Obviously, a placebo effect had occurred whenever participants rated their pain experience during the test phase as less intense after seeing a red cross with a yellow circle, i.e., when they expected the electrodes to reduce their pain, than after seeing only a red cross. The experiment’s main result was that people in group A experienced a significantly stronger placebo effect than people in group B. This means that expected precision modulated the pain prediction and thus the pain experience.1
As participants were placed in an fMRI scanner during the experiment, the study also found that activity in the periaqueductal gray, a lower-level area in the brainstem, represented placebo signals, suggesting that the high-level expectations are integrated with the pain stimulus at a very basic processing level.

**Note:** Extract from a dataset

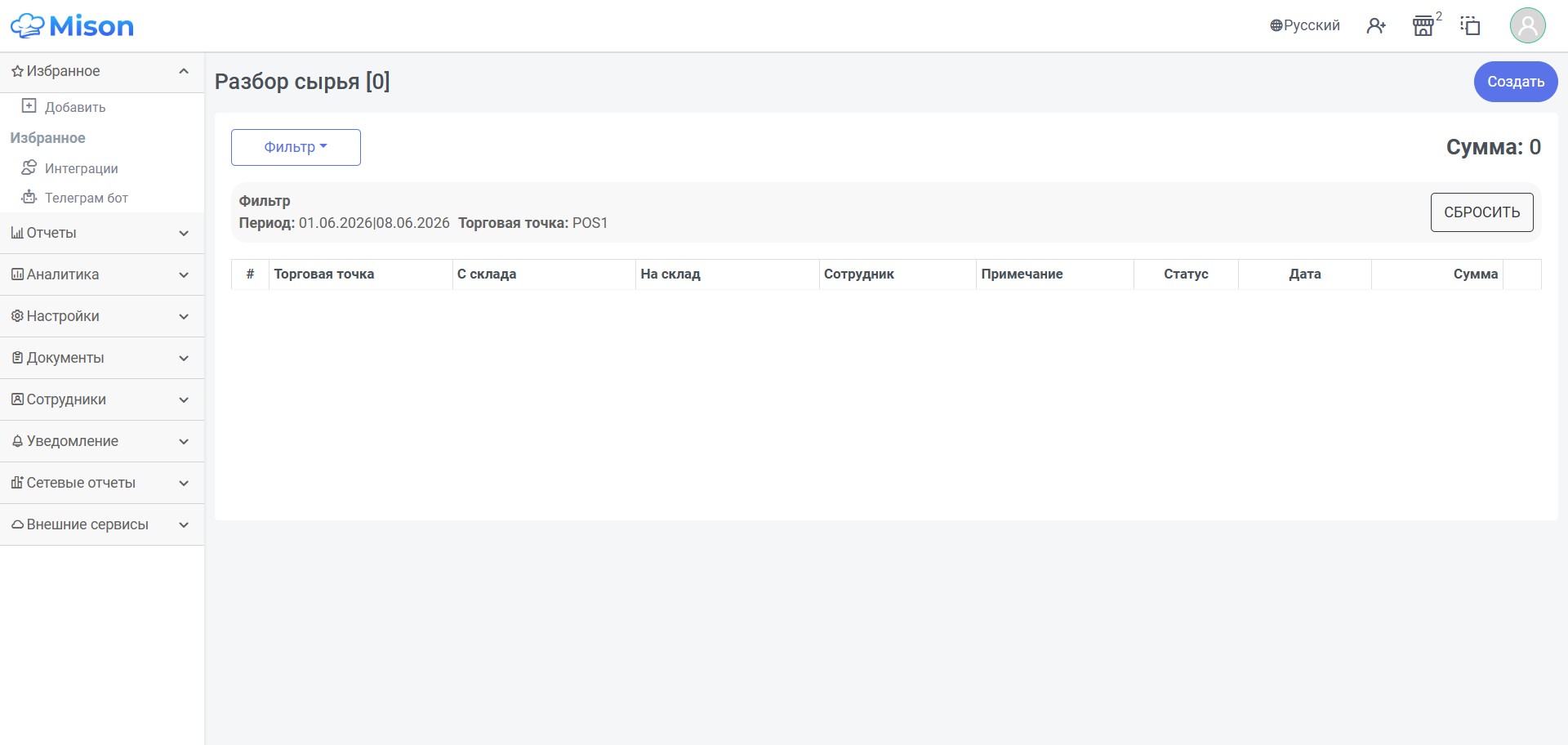
Task: Click the Mison logo
Action: (72, 26)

Importantly, the statistical data best fitted a Bayesian integration model, which provides strong evidence for a predictive processing mechanism.
Other studies, too, have found that a full Bayesian model produced a better fit for the results of their placebo experiment than alternative models (Jung et al. 2017, Anchisi & Zanon 2015). All this defuses accusations of post-hoc theorizing and the common criticism of predictive processing that it would be unfalsifiable (Bowers & Davis 2012). If another model fitted the data better, this would be clear evidence against the Bayesian brain theory—but it didn’t. Moreover, the priors in these studies were not merely assumed, but experimentally determined by a conditioning procedure, which precluded “tweaking of prior assumptions” (Horgan 2016).
In conclusion, we’re starting to accumulate solid experimental evidence for the idea that placebo effects can be explained by predictive processing in the brain. In particular, we now know that expected precisions modulate pain predictions: higher precisions produce stronger placebo effects.
- How a Doctor’s Behavior Influences the Placebo Effect
- The Bayesian Brain: An Introduction to Predictive Processing
Anchisi D, Zanon M (2015). A Bayesian Perspective on Sensory and Cognitive Integration in Pain Perception and Placebo Analgesia, PLoS ONE, 10(2): e0117270.
Bowers JS, Davis CJ (2012). Bayesian just-so stories in psychology and neuroscience, Psychological Bulletin, 138(3): 389-414.
Büchel C, Geuter S, Sprenger C, Eippert F (2014). Placebo analgesia: a predictive coding perspective, Neuron, 81(6): 1223-1239.
Grahl A, Onat S, Büchel C (2018). The periaqueductal gray and Bayesian integration in placebo analgesia, eLife, 7: e32930.
Horgan J (2016). Are Brains Bayesian?, Scientific American.
Jung W-M, Lee Y-S, Wallraven C, Chae Y (2017). Bayesian prediction of placebo analgesia in an instrumental learning model, PLoS One, 12(2): e0172609.
Moseley JB, O’Malley K, Petersen NJ, Menke TJ, Brody BA, Kuykendall DH, Hollingsworth JC, Ashton CM, Wray NP (2002). A controlled trial of arthroscopic surgery for osteoarthritis of the knee, The New England Journal of Medicine, 347(2):81-88.